- _ACTION ITEM_: Below is a set of records; restate each one word for word.

── RECORD EXTRACTS ──

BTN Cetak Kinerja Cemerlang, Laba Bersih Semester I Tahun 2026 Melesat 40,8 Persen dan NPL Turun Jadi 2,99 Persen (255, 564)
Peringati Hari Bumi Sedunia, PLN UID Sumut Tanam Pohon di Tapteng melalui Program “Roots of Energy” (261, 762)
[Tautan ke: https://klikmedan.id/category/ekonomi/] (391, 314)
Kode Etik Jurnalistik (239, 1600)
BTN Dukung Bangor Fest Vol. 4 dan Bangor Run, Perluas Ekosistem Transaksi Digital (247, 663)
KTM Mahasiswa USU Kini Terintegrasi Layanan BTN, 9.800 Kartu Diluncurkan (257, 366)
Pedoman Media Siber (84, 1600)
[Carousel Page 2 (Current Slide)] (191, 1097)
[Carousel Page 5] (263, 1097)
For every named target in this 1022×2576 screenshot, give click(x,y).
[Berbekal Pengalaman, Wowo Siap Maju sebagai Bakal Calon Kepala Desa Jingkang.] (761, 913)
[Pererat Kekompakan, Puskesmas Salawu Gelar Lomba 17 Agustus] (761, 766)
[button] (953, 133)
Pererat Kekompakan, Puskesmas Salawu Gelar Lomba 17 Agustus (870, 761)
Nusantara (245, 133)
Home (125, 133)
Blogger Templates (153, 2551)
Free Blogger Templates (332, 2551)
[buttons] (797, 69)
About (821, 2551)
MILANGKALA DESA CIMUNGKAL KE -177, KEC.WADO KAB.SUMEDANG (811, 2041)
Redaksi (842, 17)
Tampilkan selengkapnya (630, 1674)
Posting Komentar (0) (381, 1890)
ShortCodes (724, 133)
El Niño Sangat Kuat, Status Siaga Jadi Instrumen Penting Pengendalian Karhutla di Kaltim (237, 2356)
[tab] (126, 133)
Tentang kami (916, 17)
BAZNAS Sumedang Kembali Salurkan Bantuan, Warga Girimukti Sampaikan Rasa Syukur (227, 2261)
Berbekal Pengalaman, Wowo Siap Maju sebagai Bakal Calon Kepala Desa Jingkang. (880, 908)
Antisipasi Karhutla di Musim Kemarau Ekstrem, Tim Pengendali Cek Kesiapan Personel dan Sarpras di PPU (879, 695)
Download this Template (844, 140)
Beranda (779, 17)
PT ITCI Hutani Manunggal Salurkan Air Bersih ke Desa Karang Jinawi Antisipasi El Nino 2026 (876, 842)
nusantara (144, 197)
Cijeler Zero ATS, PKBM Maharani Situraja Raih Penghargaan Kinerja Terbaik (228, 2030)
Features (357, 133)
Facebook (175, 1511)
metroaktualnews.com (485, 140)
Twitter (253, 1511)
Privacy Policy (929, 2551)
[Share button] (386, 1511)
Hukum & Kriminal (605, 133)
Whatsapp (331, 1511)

───

- _WRITTEN ANSWER_:
BTN Cetak Kinerja Cemerlang, Laba Bersih Semester I Tahun 2026 Melesat 40,8 Persen dan NPL Turun Jadi 2,99 Persen (255, 564)
Peringati Hari Bumi Sedunia, PLN UID Sumut Tanam Pohon di Tapteng melalui Program “Roots of Energy” (261, 762)
[Tautan ke: https://klikmedan.id/category/ekonomi/] (391, 314)
Kode Etik Jurnalistik (239, 1600)
BTN Dukung Bangor Fest Vol. 4 dan Bangor Run, Perluas Ekosistem Transaksi Digital (247, 663)
KTM Mahasiswa USU Kini Terintegrasi Layanan BTN, 9.800 Kartu Diluncurkan (257, 366)
Pedoman Media Siber (84, 1600)
[Carousel Page 2 (Current Slide)] (191, 1097)
[Carousel Page 5] (263, 1097)
For every named target in this 1022×2576 screenshot, give click(x,y).
[Berbekal Pengalaman, Wowo Siap Maju sebagai Bakal Calon Kepala Desa Jingkang.] (761, 913)
[Pererat Kekompakan, Puskesmas Salawu Gelar Lomba 17 Agustus] (761, 766)
[button] (953, 133)
Pererat Kekompakan, Puskesmas Salawu Gelar Lomba 17 Agustus (870, 761)
Nusantara (245, 133)
Home (125, 133)
Blogger Templates (153, 2551)
Free Blogger Templates (332, 2551)
[buttons] (797, 69)
About (821, 2551)
MILANGKALA DESA CIMUNGKAL KE -177, KEC.WADO KAB.SUMEDANG (811, 2041)
Redaksi (842, 17)
Tampilkan selengkapnya (630, 1674)
Posting Komentar (0) (381, 1890)
ShortCodes (724, 133)
El Niño Sangat Kuat, Status Siaga Jadi Instrumen Penting Pengendalian Karhutla di Kaltim (237, 2356)
[tab] (126, 133)
Tentang kami (916, 17)
BAZNAS Sumedang Kembali Salurkan Bantuan, Warga Girimukti Sampaikan Rasa Syukur (227, 2261)
Berbekal Pengalaman, Wowo Siap Maju sebagai Bakal Calon Kepala Desa Jingkang. (880, 908)
Antisipasi Karhutla di Musim Kemarau Ekstrem, Tim Pengendali Cek Kesiapan Personel dan Sarpras di PPU (879, 695)
Download this Template (844, 140)
Beranda (779, 17)
PT ITCI Hutani Manunggal Salurkan Air Bersih ke Desa Karang Jinawi Antisipasi El Nino 2026 (876, 842)
nusantara (144, 197)
Cijeler Zero ATS, PKBM Maharani Situraja Raih Penghargaan Kinerja Terbaik (228, 2030)
Features (357, 133)
Facebook (175, 1511)
metroaktualnews.com (485, 140)
Twitter (253, 1511)
Privacy Policy (929, 2551)
[Share button] (386, 1511)
Hukum & Kriminal (605, 133)
Whatsapp (331, 1511)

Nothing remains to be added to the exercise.